Demi’s Sarcoma Story: Soft Tissue Sarcoma, Desmoid Tumor, AYA Cancer
Demi shares her desmoid tumor soft tissue sarcoma story which began with a diagnosis at just 19 years old. She details undergoing surgery, radiation, chemotherapy, both IV and oral.
In her story, Demi highlights how she managed being an AYA (adolescent young adult) cancer patient, dealing with hair loss, and the support that helped her the most. Thanks for sharing your story, Demi!
- Surgery & Radiation
I wish I had someone back then who would’ve told me, ‘This is gonna suck.’
Everyone gave me a sugar coated version. When I used to talk to my cancer friends, I would say, ‘This is going to suck so bad, but it’s okay. It’s only temporary.Demi D.
What were the first symptoms
The first time I was diagnosed, I was 19. I was living off at college in Louisiana. It was the first time I had ever moved off. I lived at home my freshman year, and I moved away for sophomore year.
I was working out, going to school, and just pushing it pretty hard. I was so incredibly tired all the time. I would come home and sleep so much. I thought I was just doing too much.
I got a personal trainer and was really in tune with my body for the first time ever. One day, I was looking in the mirror, and I noticed this knot in my right hip.
I didn’t tell anyone for a while. I had taken preventative shots for HPV, so I thought it may have just been that.
The bump was still there after a while, and I told my friend who was visiting. My friend worked for my dad, who is a physician.
She said, “If you don’t tell your parents about this, I’m going to tell your dad at work.” So, when I went home for Christmas, I told my dad.
He felt it. He had no idea what it was. I went to see a general surgeon the next day. This was before Christmas.
Ultrasound and biopsy
They did an ultrasound that day. I went back to Louisiana afterwards because I had to work, and I was planning on coming home before Christmas.
My parents showed up at my work and said they were taking me to MD Anderson the next day and that they wanted to go to dinner.
I said, “No, why don’t we go back to my apartment and y’all tell me what’s going on.” I had my needle biopsy at MD Anderson, and I got the results after Christmas.
How did you get diagnosed
I waited for what felt like forever to get my results back. I felt like I waited an eternity. We went back up there. The doctors were so calm and positive.

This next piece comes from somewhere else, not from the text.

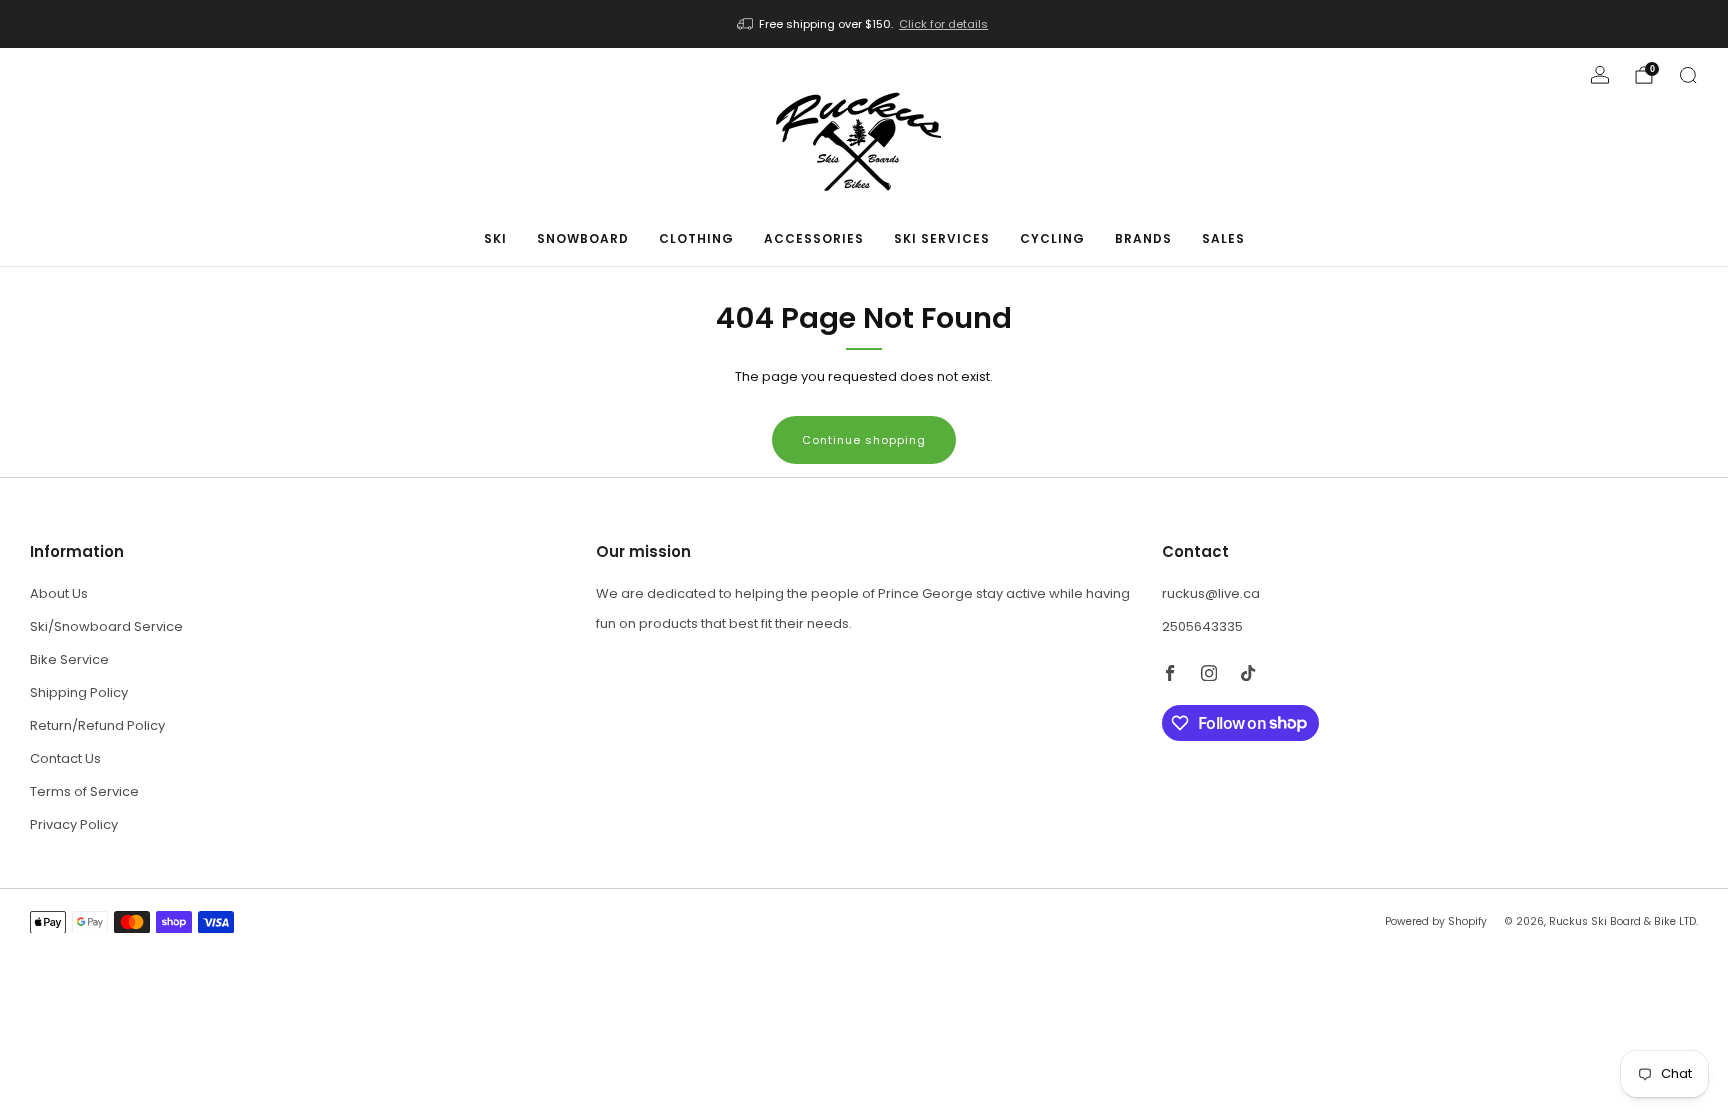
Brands (1143, 238)
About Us (59, 593)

They made me feel like it wasn’t going to be a big deal. I was just going to have this surgery and if they didn’t get clear margins, I would just have a little radiation, no big deal. Everything was going to be fine.
They gave me the diagnosis and treatment plan at the same time. They told me my odds of having to do radiation weren’t that high.
When I wound up having to have radiation, I was disappointed, but I didn’t get scared. My doctors made me feel so comfortable.
Surgery & Radiation
Describe the surgery
I was diagnosed on December 28th, and I had my surgery on the 1st or 2nd of January. It was all so fast.
I don’t remember much of the prep for surgery because it was years ago, but I remember life after surgery really well. I was so nervous before surgery.
My surgeon was so nice. He asked me to wear panties that I would be okay with him cutting off but that covered the same area as a bikini would. He knew I was concerned about scarring and being comfortable in a swimsuit, so he did a great job.
I was so nervous about how my body was going to look after surgery. I was so young. I didn’t know what was going to happen. I felt like I was just going through the motions. I didn’t deal with my emotions until way later.
After surgery, I had drains in me. They actually let my dad remove my drains since he was a physician instead of having to drive all the way back to Houston for that.
The drains were so uncomfortable because they were in my right hip. I couldn’t wear pants hardly because it was just so uncomfortable. I couldn’t sit down easily. Every time I got up, I felt like my incision was going to come open.
Describe the radiation
They got everything out in surgery, but they didn’t get clear margins, so that’s when I did radiation. I started that about a month after surgery.
I had to be in Houston for that. I came to live in a fully furnished apartment provided by the Sarcoma Foundation. My mom and I stayed there for six weeks.
Radiation made me so tired. Every single day afterwards, I would just go home and sleep. My skin also burned. It turned black and was raw for a while.
They gave me prescription cream for that, and that took care of it. I can barely tell now that I had radiation. ”
During the actual radiation, they would let me pick what music I wanted to listen to. I just used it as my time to meditate and unwind. I prayed and reflected a lot during radiation.
When did the cancer come back
Everything was good. I went back for a three-month check up. Everything was great. I was clear. I was on these three-month check ups for a while. I was back in college in my hometown.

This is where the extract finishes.